La directora general de Corporinoquia, Diana Carolina Mariño, recordó a la ciudadanía y a las administraciones locales que cualquier aprovechamiento forestal en espacio público requiere obligatoriamente de un permiso previo emitido por la autoridad ambiental. Según explicó la funcionaria, estas solicitudes suelen tramitarse bajo el marco de la gestión del riesgo cuando un individuo arbóreo representa una amenaza real para la vida de las personas o la integridad de la infraestructura. No obstante, aclaró que la corporación debe realizar primero una visita técnica exhaustiva para verificar dichas condiciones y emitir un acto administrativo motivado, pues realizar estas intervenciones sin autorización constituye una infracción ambiental grave que puede derivar en procesos sancionatorios y multas considerables.
El análisis de la autoridad ambiental vincula gran parte de estas solicitudes a una falta de planeación histórica en el crecimiento de las ciudades, donde se sembraron especies inadecuadas para entornos urbanos que hoy generan conflictos con redes eléctricas, vías y construcciones. Mariño enfatizó que el problema de fondo no es la existencia de los árboles, sino la ausencia de criterios técnicos sobre qué especies plantar y en qué lugares. En este sentido, señaló que al estudiar los permisos se evalúa rigurosamente si los árboles pertenecen a especies con restricciones legales o vedas, en cuyo caso la autorización no procede, independientemente de la solicitud de la comunidad o los entes territoriales.

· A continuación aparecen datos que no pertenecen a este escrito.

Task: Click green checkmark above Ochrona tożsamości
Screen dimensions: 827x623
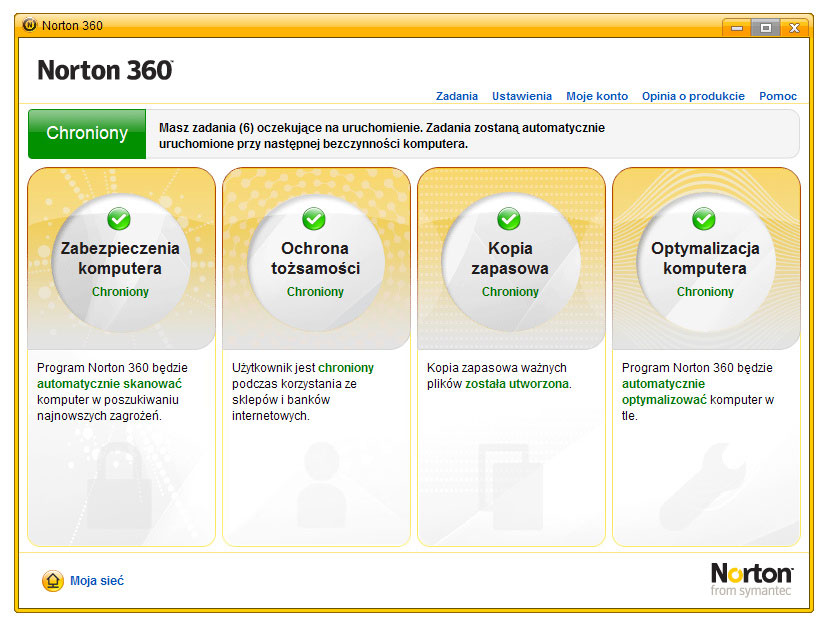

Finalmente, la dirección de Corporinoquia destacó que el país ha dado un paso importante hacia la regulación de estos entornos con la reciente sanción de la Ley de Ciudades Verdes en julio de 2025. Esta normativa obliga a los municipios y áreas
metropolitanas a realizar censos detallados de su arbolado y a mantener sistemas de información actualizados para la ciudadanía. Con este marco legal, el objetivo es transitar de una cultura de reacción ante el riesgo hacia una planeación preventiva y ordenada, evitando que la tala sea la única solución y promoviendo un inventario
forestal que proteja tanto el equilibrio ecológico como la seguridad de los habitantes en los centros urbanos.